Plans 1 à 6 — 1. Distribution de la craie présentant des traces de la taille de la pierre d’origine au rez-de-chaussée du choeur et du transept. Utilisation du taillant droit (marteau taillant) (A) et de la ripe (b) ; 2. Distribution de la pierre de Marquise dans les socles et les bases des supports au rezde- chaussée du choeur et du transept. Socle maçonné, taillé au taillant droit (marteau taillant) (A) ; socle maçonné et base profilée, taillés au taillant droit (b) ; socle maçonné et base profilée, taillés au taillant denté (gradine) (C) ; socle taillé au taillant droit (marteau taillant) avec ciselure périphérique (D) ; 3. Distribution des socles-bases avec sculptures en pierre de Marquise dans le déambulatoire et le transept sud (A) ; 4. Distribution de la pierre de Marquise dans les supports du choeur et du transept. Pierres taillées au taillant droit (marteau taillant) (A) ; pierres taillées au taillant denté (gradine) (b) ; pierres taillées au taillant droit (marteau taillant) avec ciselure périphérique (C) ; 5. Distribution du calcaire de Tournai taillé au taillant denté (gradine) dans les socles et les bases du choeur et du transept. Profil du socle en calcaire de Tournai (A) ; profil de la base en calcaire de Tournai (b) ; profils du socle et de la base en calcaire de Tournai (C) ; 6. Distribution du calcaire de Tournai, de la pierre de Marquise et de la craie dans les chapiteaux du choeur et du transept. Calcaire de Tournai (A) ; pierre de Marquise (b) ; craie (C).










Plans 7 — Distribution du grès quartzitique taillé à la broche parmi les colonnes du choeur et du transept. Colonne en délit avec anneaux en fer (A) ; colonne maçonnée avec des pierres en lit de carrière (b).









Synthèse

Techniques de taille utilisées sur la craie (plan 1)

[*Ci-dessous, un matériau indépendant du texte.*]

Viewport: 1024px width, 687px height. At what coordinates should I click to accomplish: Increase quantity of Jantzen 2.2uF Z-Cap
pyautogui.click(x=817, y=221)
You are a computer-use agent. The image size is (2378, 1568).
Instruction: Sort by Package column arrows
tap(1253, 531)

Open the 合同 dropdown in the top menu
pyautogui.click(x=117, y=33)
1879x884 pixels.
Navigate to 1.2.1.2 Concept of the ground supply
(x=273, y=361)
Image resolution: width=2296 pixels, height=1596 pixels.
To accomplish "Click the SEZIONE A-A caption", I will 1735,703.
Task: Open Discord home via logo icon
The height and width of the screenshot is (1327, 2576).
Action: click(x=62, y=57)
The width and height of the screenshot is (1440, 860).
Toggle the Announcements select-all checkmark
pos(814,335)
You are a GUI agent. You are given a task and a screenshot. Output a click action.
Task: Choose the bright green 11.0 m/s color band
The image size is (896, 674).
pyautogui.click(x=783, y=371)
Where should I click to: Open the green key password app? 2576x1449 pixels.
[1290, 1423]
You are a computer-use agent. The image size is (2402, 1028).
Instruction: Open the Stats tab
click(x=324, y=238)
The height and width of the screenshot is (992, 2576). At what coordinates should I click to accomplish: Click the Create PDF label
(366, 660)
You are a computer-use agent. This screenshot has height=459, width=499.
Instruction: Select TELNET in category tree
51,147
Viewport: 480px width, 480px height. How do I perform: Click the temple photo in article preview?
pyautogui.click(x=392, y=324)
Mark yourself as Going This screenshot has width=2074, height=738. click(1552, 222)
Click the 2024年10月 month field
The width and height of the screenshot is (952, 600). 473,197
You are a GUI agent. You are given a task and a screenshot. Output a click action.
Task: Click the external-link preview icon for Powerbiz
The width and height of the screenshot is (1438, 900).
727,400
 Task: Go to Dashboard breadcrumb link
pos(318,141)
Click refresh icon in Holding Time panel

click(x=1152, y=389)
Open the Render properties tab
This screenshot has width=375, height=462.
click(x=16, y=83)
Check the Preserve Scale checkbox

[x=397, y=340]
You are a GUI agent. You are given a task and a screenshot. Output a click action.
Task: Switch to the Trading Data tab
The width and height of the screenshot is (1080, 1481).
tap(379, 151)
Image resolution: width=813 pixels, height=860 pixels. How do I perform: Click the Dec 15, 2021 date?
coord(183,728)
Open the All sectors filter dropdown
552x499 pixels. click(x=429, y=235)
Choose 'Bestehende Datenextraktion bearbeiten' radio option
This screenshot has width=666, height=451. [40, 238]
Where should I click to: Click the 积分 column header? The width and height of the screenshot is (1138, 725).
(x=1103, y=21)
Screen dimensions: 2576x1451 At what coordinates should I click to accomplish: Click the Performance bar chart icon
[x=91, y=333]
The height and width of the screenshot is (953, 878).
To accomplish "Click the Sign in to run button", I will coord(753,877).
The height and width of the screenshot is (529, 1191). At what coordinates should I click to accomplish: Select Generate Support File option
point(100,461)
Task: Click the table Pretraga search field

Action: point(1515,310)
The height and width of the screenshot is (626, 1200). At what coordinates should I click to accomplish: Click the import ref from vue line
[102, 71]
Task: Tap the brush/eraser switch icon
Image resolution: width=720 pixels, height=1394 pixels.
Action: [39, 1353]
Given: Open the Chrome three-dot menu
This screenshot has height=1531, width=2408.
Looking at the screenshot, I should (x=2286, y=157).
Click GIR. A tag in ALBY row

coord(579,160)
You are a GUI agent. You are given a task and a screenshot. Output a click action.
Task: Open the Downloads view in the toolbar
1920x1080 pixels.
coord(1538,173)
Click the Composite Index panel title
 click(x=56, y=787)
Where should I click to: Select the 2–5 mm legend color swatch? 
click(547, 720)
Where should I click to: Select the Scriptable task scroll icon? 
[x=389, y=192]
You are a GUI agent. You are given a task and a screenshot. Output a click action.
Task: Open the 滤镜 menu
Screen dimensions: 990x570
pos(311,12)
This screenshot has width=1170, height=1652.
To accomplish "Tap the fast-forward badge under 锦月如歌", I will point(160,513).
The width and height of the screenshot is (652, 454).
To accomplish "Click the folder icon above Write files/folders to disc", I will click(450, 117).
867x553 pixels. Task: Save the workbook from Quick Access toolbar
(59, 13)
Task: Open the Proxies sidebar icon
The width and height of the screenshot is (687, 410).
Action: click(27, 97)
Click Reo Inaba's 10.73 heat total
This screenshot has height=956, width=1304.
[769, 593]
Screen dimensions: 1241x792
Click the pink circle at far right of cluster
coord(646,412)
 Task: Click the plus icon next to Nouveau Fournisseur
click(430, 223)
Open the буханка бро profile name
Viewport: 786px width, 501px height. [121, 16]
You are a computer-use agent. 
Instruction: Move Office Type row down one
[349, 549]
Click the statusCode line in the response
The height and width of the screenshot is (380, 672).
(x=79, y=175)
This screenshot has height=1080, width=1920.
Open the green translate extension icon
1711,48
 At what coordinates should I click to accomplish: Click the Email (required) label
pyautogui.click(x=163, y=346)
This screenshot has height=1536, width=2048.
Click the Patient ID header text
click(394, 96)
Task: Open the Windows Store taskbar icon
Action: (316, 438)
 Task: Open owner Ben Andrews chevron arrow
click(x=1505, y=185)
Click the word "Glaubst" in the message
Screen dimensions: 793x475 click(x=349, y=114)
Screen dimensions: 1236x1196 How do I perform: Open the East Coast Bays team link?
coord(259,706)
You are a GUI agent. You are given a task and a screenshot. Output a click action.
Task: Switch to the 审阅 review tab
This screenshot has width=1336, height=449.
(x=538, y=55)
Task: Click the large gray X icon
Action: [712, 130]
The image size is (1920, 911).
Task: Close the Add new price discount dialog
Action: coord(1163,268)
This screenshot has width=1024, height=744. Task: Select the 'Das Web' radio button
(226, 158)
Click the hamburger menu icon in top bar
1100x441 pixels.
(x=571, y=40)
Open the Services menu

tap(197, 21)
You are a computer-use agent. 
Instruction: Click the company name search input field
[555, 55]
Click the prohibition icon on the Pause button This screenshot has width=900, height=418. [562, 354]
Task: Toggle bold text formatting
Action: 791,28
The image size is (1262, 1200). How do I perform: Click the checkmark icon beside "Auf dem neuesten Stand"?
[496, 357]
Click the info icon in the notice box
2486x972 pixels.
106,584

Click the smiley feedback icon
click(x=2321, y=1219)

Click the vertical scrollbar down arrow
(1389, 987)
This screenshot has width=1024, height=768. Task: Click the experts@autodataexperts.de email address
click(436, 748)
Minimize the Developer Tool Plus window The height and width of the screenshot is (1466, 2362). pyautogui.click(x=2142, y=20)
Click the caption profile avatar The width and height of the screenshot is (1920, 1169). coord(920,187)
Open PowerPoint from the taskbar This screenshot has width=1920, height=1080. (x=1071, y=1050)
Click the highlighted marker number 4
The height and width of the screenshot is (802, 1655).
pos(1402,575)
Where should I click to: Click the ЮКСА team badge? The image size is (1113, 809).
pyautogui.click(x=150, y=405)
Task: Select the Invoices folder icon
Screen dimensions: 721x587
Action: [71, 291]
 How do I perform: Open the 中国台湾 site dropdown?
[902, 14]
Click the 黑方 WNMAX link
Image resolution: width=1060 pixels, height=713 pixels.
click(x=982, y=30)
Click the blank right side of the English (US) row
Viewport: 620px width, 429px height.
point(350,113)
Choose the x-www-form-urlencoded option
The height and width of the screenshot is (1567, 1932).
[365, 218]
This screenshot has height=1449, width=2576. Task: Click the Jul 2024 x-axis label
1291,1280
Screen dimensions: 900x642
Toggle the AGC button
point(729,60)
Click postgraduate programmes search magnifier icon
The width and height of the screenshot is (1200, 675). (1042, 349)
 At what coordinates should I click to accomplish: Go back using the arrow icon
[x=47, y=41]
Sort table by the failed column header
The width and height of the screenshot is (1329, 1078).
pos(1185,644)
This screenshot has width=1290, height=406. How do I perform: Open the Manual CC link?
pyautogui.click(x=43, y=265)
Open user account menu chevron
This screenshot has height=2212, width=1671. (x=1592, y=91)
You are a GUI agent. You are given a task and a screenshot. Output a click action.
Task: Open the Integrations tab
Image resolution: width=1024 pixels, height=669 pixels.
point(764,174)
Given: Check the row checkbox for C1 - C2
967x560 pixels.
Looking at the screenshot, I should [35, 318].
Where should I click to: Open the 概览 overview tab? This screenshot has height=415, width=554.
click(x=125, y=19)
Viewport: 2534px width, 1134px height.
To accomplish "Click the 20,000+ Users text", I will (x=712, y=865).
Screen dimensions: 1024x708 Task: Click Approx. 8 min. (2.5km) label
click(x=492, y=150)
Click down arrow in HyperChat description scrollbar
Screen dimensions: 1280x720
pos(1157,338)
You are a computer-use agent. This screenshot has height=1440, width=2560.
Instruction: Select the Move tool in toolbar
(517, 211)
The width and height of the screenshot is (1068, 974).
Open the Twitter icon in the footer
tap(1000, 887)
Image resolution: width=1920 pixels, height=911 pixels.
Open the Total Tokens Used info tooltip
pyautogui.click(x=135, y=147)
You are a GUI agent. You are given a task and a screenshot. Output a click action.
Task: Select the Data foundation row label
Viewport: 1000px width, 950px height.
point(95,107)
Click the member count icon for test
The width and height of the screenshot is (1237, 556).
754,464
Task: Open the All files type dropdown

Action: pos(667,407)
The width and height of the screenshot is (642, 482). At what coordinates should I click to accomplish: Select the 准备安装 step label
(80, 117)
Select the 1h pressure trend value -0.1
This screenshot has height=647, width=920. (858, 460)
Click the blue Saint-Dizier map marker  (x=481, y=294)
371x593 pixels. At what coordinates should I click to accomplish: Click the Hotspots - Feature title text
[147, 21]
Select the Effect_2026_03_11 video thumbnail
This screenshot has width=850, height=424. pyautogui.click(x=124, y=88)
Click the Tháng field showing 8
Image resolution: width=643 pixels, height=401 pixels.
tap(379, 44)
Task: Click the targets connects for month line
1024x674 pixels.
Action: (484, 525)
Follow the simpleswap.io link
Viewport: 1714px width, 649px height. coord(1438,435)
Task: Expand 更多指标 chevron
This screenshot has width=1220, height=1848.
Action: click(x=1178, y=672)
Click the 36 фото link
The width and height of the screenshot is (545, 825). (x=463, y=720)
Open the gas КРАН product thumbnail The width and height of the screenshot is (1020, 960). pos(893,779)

On l’a vu : l’étude des techniques de taille médiévales utilisées sur la craie est rendue difficile en raison des interventions des restaurateurs des xIxe et xxe s., lesquels ont souvent systématiquement gratté l’épiderme des pierres anciennes, faisant ainsi disparaître les techniques de taille d’origine. Néanmoins, pour retrouver des traces de ces techniques de taille anciennes, il suffit parfois d’examiner des endroits protégés tels les angles, ou ceux qui se trouvent derrière les colonnettes, endroits que les restaurateurs n’ont pu atteindre avec leurs outils. On rappellera toutefois qu’à certaines époques plus récentes – au xVe s., par exemple –, le grattage à la ripe fut une technique de taille normalement utilisée. Distinguer le grattage des restaurateurs du xIxe ou du xxe s., de celui des tailleurs antérieurs est extrêmement malaisé. Nous n’avons à ce jour, à vrai dire, pas encore réussi à trouver le moyen de distinguer ces grattages d’époques anciennes de ceux des restaurateurs plus récents. quoi qu’il en soit de ces difficultés, voici ce qu’il est possible aujourd’hui de conclure de nos observations : - Au xIIe s., le taillant droit (marteau taillant) a été utilisé sur le parement extérieur du mur du déambulatoire ; la craie équarrie y laisse voir en certains endroits en tout cas des traces de cet outil.
- Aux xIIIe et xIVe s., le taillant droit a été utilisé sur les maçonneries séparant le triforium et les combles des bas-côtés du transept sud. Sur les arcs de l’auvent précédant le portail sud, les traces du taillant droit sur la craie sont croisées.
- Au xVe s., la ripe fut utilisée à plusieurs endroits. Les maçonneries entre les galeries du triforium et les combles des bas-côtés du transept nord attestent que la ripe a bel et bien été l’outil utilisé au xVe s. ; les traces de cet outil ne sont donc pas toujours le résultat d’interventions de restaurateurs du xIxe ou du xxe s. Alors que, dans les travées méridionales du xIIIe s., c’est le taillant droit qui a été manié, dans les deux travées septentrionales ajoutées au cours du xVe s., la ripe a été utilisée de façon systématique. On notera également que dans la prolongation du transept nord du xVe s. (bas-côté occidental), un socle de colonnette a manifestement été gratté à la ripe dès sa création ( plan 1b ). Au vu de ce que nous savons désormais des techniques de taille mises en oeuvre au niveau des combles, ce constat ne présente rien d’étonnant. Cette manière de procéder s’inscrit parfaitement dans son époque.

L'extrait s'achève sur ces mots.